WHAT TO PRODUCE ▸
Copy exactly, beginning with the line holding "Given: Click the 10.02 x-axis tick label" and ending with the final line of the data beneath this task; copy nothing else, and leave out every picture.

***** MATERIAL FOR THIS EXERCISE *****

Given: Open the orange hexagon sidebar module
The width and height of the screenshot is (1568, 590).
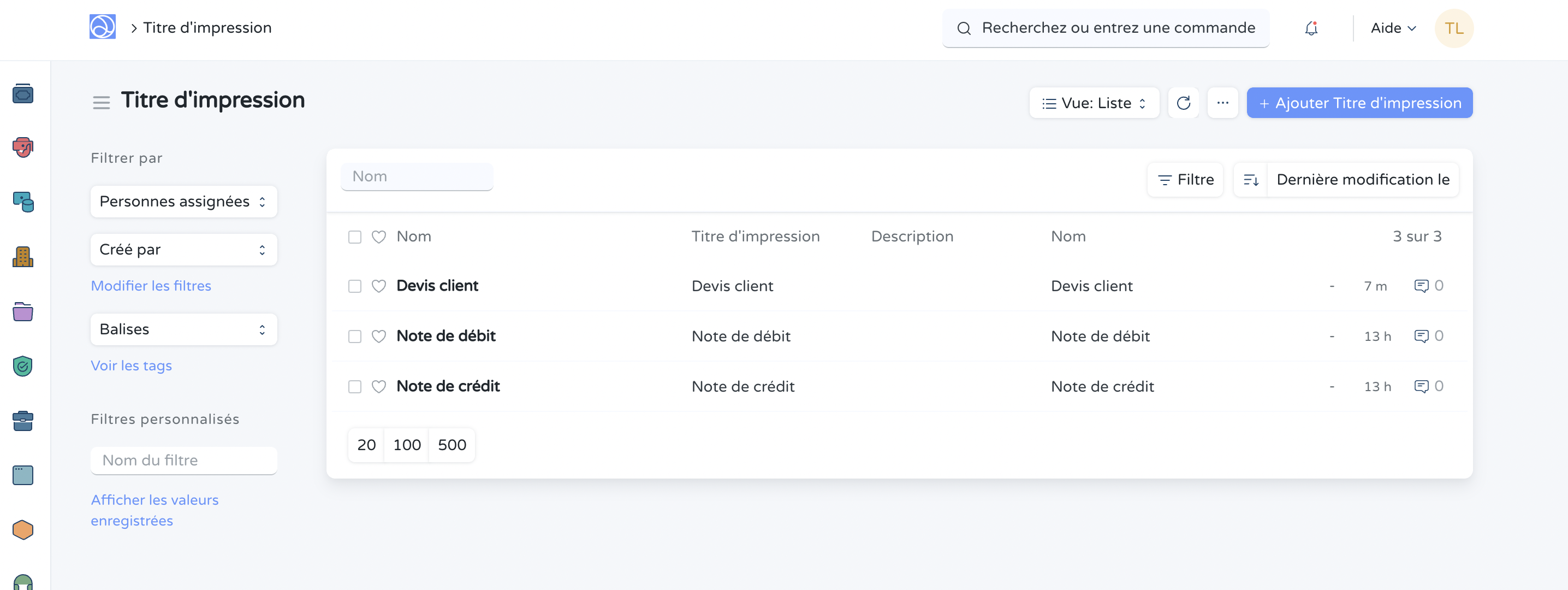Looking at the screenshot, I should 23,530.
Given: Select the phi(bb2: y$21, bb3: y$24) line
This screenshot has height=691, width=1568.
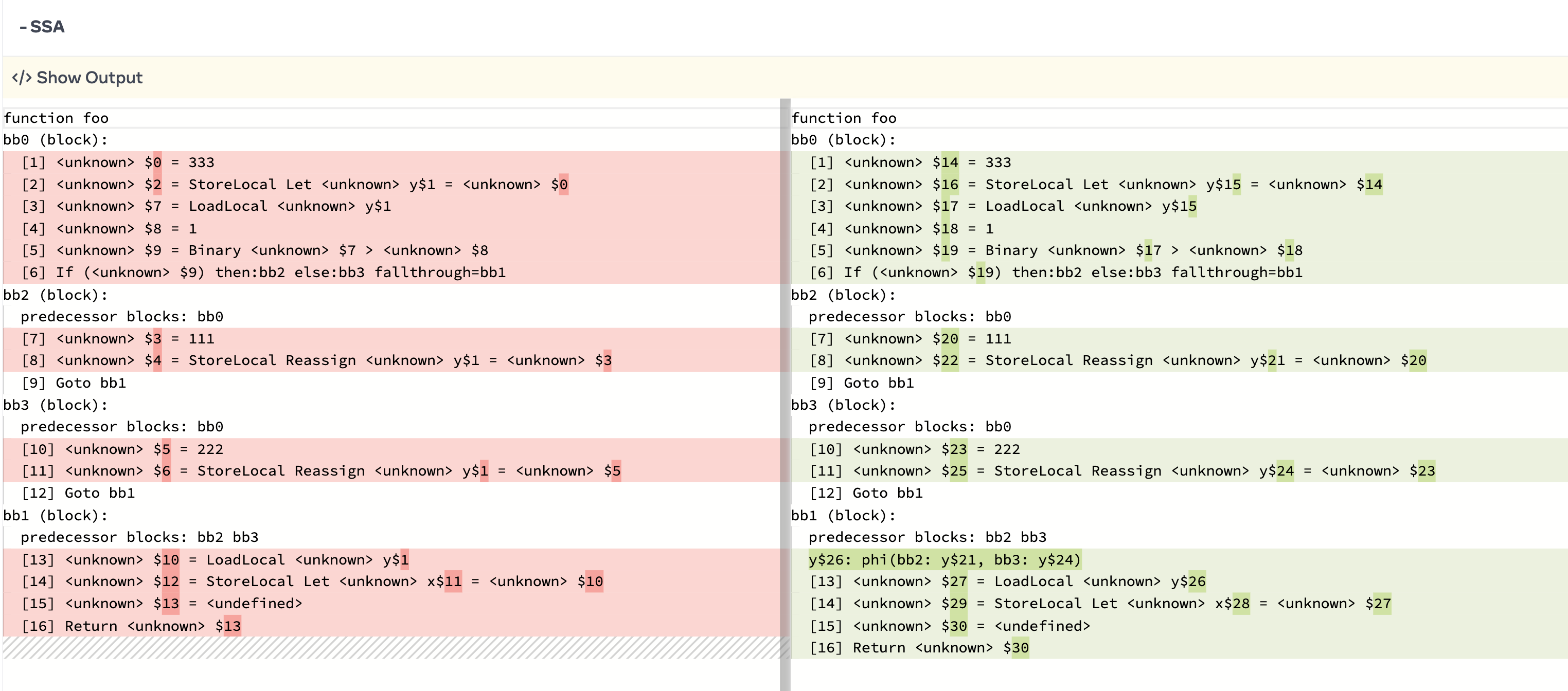Looking at the screenshot, I should [x=944, y=559].
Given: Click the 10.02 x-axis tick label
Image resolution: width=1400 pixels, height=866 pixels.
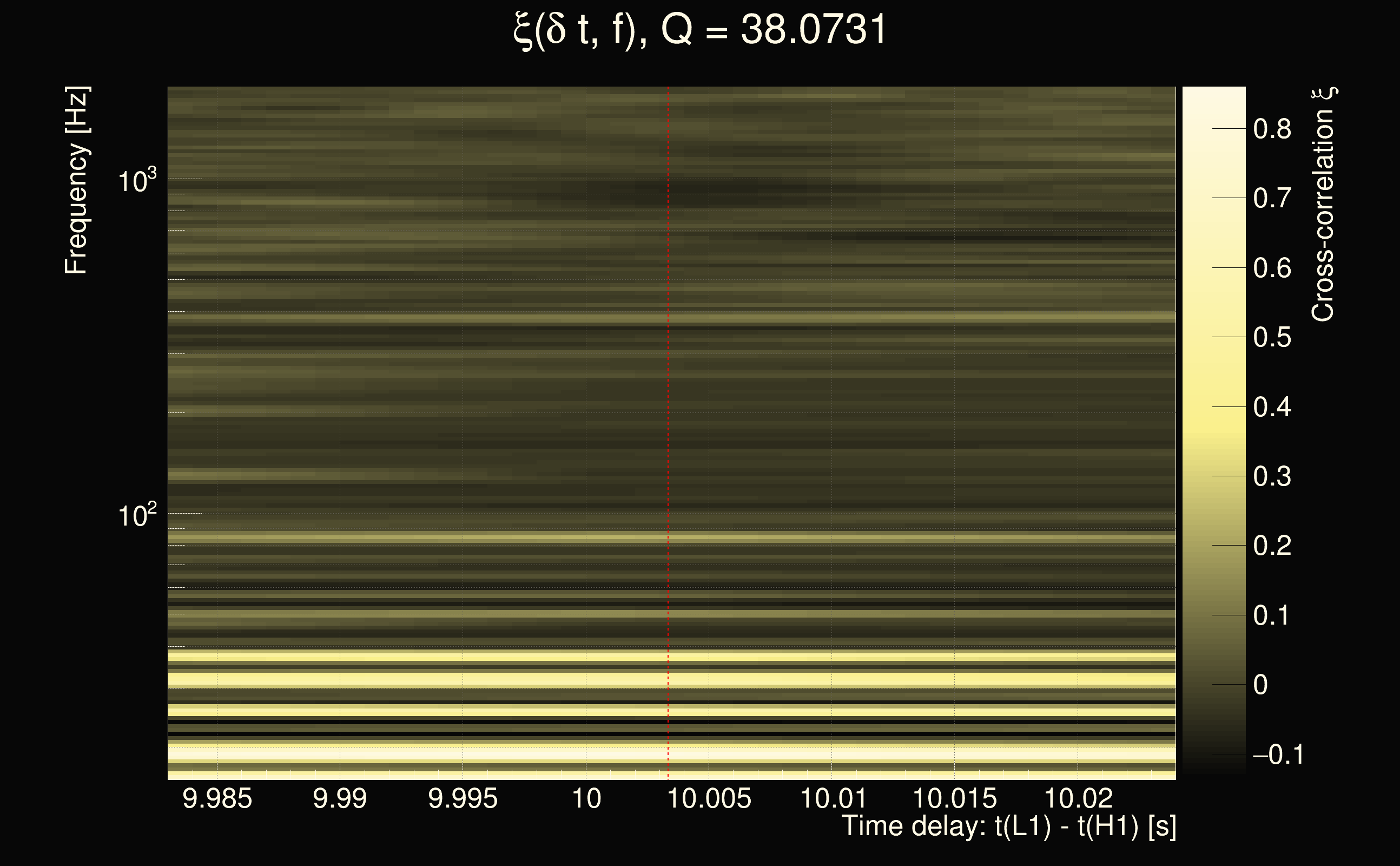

*****

RESPONSE BOX ▸
Given: Click the 10.02 x-axis tick label
Image resolution: width=1400 pixels, height=866 pixels.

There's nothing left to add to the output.